I’ve decided to return to one of the blog’s most popular features, the Small Press Shoutout. This week we take a look at The Permanent Press, which has been cranking out titles since 1978. Started by husband-and-wife team Martin and Judith Shepard, their catalog includes several award-winning mysteries and the undersung Icelandic novelist Halldor Laxness (a personal favorite of mine).
The name of the press refers to their policy of keeping their entire backlog in print, which I’m guessing is easier now than it was twenty-five years ago.

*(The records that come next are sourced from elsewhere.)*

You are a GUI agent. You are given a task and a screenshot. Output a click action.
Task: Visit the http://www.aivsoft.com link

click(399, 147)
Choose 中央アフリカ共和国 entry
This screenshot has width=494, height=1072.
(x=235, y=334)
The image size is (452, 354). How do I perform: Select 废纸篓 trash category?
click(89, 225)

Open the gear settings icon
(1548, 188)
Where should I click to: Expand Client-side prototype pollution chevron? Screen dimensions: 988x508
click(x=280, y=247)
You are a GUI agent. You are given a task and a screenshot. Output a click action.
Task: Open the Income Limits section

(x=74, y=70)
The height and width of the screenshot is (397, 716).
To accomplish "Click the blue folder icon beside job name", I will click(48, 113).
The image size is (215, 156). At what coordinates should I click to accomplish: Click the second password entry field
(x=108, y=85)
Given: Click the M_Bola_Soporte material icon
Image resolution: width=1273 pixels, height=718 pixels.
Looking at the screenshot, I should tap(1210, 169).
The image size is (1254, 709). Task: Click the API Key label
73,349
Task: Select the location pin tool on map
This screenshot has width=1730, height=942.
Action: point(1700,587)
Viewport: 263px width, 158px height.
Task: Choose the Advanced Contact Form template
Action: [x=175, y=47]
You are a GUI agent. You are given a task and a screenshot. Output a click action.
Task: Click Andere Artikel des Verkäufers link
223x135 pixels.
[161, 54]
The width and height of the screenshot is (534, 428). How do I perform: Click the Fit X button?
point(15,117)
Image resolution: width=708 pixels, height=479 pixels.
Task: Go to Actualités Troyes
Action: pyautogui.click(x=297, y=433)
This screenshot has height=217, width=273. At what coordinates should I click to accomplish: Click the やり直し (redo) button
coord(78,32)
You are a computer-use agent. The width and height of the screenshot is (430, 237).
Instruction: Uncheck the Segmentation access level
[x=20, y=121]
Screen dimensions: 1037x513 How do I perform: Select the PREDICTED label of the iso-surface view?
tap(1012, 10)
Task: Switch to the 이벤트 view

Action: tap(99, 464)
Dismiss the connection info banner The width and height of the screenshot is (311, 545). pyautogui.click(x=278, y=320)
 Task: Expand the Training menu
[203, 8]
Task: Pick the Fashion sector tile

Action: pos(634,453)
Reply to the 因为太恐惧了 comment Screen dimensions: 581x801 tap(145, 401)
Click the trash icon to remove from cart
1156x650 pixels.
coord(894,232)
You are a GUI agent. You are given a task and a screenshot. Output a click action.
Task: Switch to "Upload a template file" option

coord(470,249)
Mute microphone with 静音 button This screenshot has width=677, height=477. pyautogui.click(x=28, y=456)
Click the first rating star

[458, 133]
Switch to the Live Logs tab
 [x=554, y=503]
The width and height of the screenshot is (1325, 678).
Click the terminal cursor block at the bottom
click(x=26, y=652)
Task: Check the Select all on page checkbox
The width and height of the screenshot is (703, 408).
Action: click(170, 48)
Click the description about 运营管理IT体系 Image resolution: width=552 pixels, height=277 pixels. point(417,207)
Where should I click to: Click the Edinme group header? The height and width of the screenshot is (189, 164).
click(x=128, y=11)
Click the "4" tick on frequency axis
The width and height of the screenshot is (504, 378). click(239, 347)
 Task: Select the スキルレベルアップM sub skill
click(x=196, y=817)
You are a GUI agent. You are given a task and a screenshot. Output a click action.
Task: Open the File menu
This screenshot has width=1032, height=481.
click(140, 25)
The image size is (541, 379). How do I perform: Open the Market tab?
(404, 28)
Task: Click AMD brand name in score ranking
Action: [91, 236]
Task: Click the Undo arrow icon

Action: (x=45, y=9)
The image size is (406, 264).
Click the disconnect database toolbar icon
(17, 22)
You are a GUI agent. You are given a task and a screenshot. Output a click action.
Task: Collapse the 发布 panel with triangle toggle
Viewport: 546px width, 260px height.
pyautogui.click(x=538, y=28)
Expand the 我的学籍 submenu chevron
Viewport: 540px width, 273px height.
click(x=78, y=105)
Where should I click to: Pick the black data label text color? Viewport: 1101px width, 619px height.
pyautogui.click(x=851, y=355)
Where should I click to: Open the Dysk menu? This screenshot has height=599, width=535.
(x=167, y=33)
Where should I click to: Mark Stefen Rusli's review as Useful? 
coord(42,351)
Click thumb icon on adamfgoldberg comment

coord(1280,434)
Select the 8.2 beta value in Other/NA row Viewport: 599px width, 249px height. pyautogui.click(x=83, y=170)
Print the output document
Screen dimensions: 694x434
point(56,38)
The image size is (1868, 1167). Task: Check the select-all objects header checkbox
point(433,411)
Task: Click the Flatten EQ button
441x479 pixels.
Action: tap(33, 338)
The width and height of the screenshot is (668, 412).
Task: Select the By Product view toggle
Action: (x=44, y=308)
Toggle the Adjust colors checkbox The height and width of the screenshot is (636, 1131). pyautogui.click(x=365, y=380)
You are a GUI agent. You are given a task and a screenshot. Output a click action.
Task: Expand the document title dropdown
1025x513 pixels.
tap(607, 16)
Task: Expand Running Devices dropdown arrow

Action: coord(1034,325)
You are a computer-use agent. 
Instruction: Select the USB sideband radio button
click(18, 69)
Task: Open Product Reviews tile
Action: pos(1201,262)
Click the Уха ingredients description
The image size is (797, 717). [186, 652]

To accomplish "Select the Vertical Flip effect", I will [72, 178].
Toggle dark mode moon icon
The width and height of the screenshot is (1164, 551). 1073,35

These guys love fiction. I found an interesting discussion of this on Mark’s Cockeyed Pessimist blog, which recently addressed the question of why they publish novels “95% of the time”:
My belief is that in any culture, at any age, the vast majority of the great books that are handed down, decade after decade and century after century are fiction. Following Homer’s The Iliad and his sequel, The Odyssey, came the great novelists of yesteryear: Dostoyevsky, Chekov, Gogol, Dickens, Chaucer, Jane Austin, Fitzgerald, Boccaccio, Umberto Eco, Dante, Italo Calvino, Rabelais, Hugo, Stendahl, Balzac, Halldor Laxness, Cervantes, Márquez, Kundera, Mark Twain, Faulkner, Hemmingway, Dos Passos, Poe…the list is endless. So if one’s interest lies in discovering novelists who have the talent to write exceptional fiction, why not cultivate and publish them and hope some of them will make a contribution to our culture—which surely needs a lift, given the great decline in fiction in general and the astronomical rise in non-fiction, which includes celebrity bios and countless “How-To” books—how to lose weight, make money, find partners, find serenity, find God, evaluate collectables, write screenplays, prevent aging… this list is endless, as well, and unlikely to survive the test of time.
Bravo! Fiction is important, fiction is necessary, fiction is a testament to what civilization and the human endeavor is all about. Fiction represents – fiction is – us at our finest! Could there be a better attitude for a publisher to have?